Es imposiblecaminar junto a David Celestinos, apenas da un par de pasos y los amatecos lo detienen, lo abordan, estrechan su mano y y otros más le piden una foto. Avanza otro poco y los huapangueros lo abrazan, lo felicitan. El recibe serenamente las muestras de afecto. El trovador maderense Jorge Morenos en su característica efusividad, salta de la mesa de un puesto de comida para saludarlo: "¡Don David Celestinos, artífice de todo este...! ehm..." "De todo este relajo", remata Celestinos.
Celestinos va saliendo del auditorio municipal,donde acaba de concluir la ceremonia de inauguración del XX Festival de Huapango de Amatlán, Veracruz. Ahí también se hizo entrega de la presea "Sol poniente", el máximo reconocimiento que un huapanguero o un promotor cultural puede recibir en la Huasteca, así fue concebido por Celestinos, quien hace veinte años impulsó la creación, no sólo de estos homenajes, sino de esta festividad en la comunidad veracruzana.
Sin embargo, y a pesar de llegar ya a las dos décadas de realización, el resultado no lo deja muy satisfecho. Especialmente por uno de los homenajeados este año: Fidel Herrera, actual gobernador de Veracruz, quien apoyó monetariamente esta edición del festival.
"Los organizadores le entregan la presea al gobernador porque dio 100 mil pesos para los gastos. Entonces ¿ése el precio de toda una vida entregada al huapango? ¿eso es lo que vale el homenaje? Si es así, todos aquellos a los que se le entregó y ya murieron deberían resucitar de sus fosas y devolver la presea. Una cosa es el apoyo y otra una promoción continua, sin fines partidistas ni económicos".
Celestinos asegura que estas "desviaciones" se deben a que los organizadores han perdido la "mística original" con la que fue concebido el festival. Habla de una involución en el festival al estarse "mercantilizando y politazando".
"Se están poniendo al servicio del gobernador en turno y todos sabemos que él quiere escalar y está utilizando la fiesta de huapango como escalón; aplastando a todos, no solo a Amatlán sino a las seis huastecas".
Celestinos mantiene una estrecha relación con Amatlán, hay murales pintados por él en los principales edificios de la comunidad. Nació en Tampico aunque asegura que Amatlán fue su segunda cuna. Su padre nació en Tancoco pero residió mucho tiempo en Amatlán. "Veníamos mucho de niños, aquí aprendí a amar la tierra".

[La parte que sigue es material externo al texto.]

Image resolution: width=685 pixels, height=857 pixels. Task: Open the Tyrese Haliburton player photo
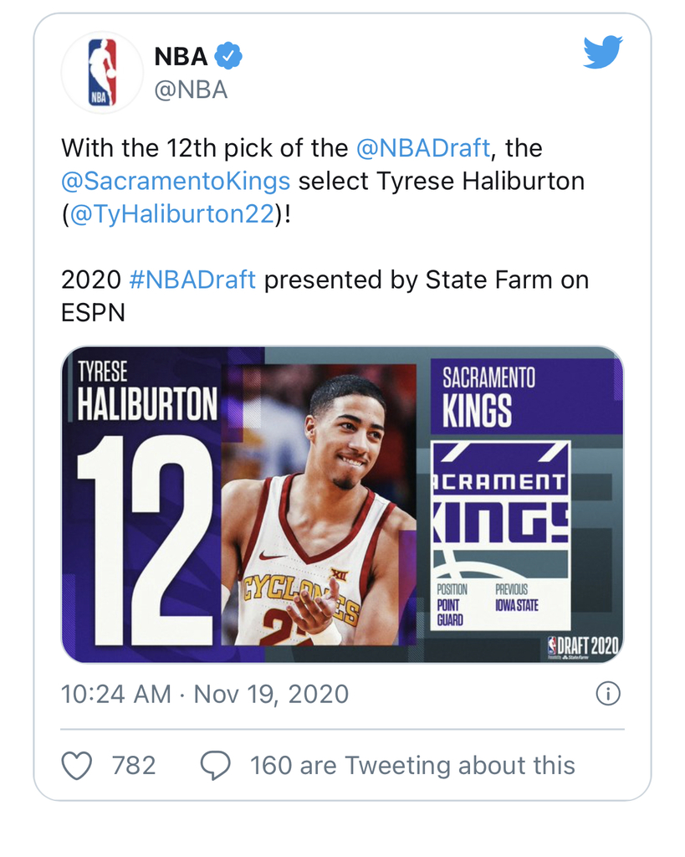pyautogui.click(x=319, y=505)
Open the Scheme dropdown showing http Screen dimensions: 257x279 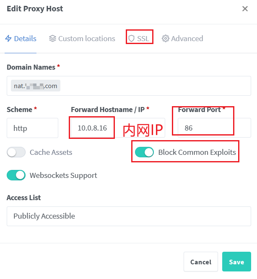pos(32,128)

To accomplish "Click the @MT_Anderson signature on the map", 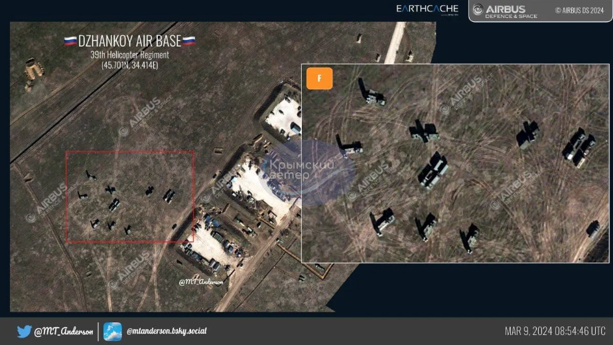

Celestinos eligió esta comunidad para realizar la primer Fiesta del Huapango, con el fin de reforzar las expresiones tradicionales entre la población de la Huasteca. Fundó el Patronato Pro Huapango y Cultura Huasteca que a la fecha, con otros directivos, se ha encargado de la realización de este evento. Su objetivo ha sido el de rescatar el huapango por todos los medios lícitos posibles además de revalorizar las tradiciones huastecas, la lengua, el entorno y la ecología.
"Yo lo hice todo, y los veinte años han sido como trepar descalzo un cerro tapizado de espinas. Traje esta fiesta aquí para hacer de Amatlán un centro cultural huasteco, y el huapango se rescató y se desbordó, ya hay huapango en todas las zonas huastecas, en el centro de México y hasta en el extranjero".

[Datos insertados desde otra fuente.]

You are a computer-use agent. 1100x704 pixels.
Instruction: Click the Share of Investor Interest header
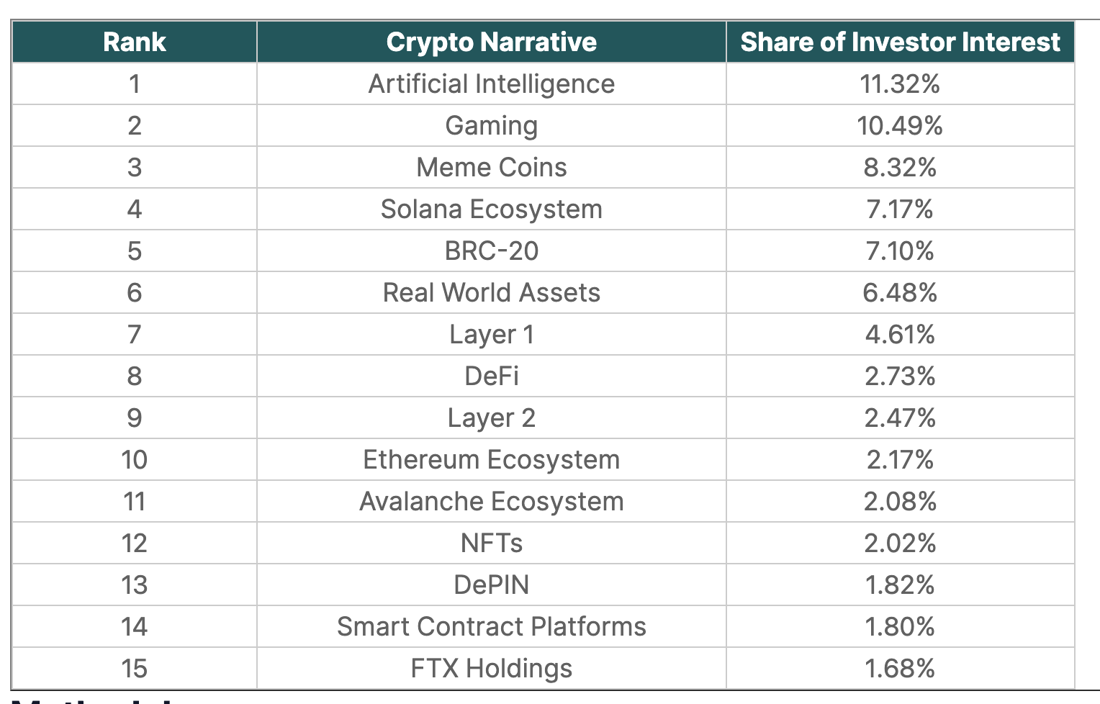click(x=900, y=42)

Además de su trayectoria como artista plástico y promotor cultural, Celestinos es cineasta y su trabajo como documentalista lo llevó a colaborar con el Instituto Nacional Indigenista tomando registro de la vida de diversas comunidad de todo el país. "Todo ese contacto con los pueblos marginados, avasallados por el mundo moderno, me trajo de vuelta a Amatlán, para fortalecer la identidad y el orgullo de una cultura".
Celestinos señala que aún quedan cosas pendientes por trabajar: "Nos ha faltado impulsar las danzas ceremoniales y hacer estudios y hacer literatura, hacer difusión, y casi inmediatamente de eso recuperar la lengua huasteca, se está desapareciendo, ya los hablantes son muy pocos, no hay razón, ninguna, para que una lengua autóctona desaparezca, los pretextos consabidos de la modernidad son falsos".
-Entonces ¿le ve larga vida a la fiesta?
-Al huapango sí, es parte de nuestra sangre, hasta que se muera el último huasteco se acabará el huapango. Está incrustado en nosotros, es una cosa sagrada, está dentro de nuestro contexto emocional, quien haya nacido en estas tierras lo entiende.
-Pero ¿y la fiesta...?
-Los tiempos cambian y empiezan a introducirse valores utilitarios y se pierde la mística, se pierde el compromiso, se vuelve interés de grupo o personas, y entonces se desaparece, pero los pueblos son más grandes que esos políticos efímeros.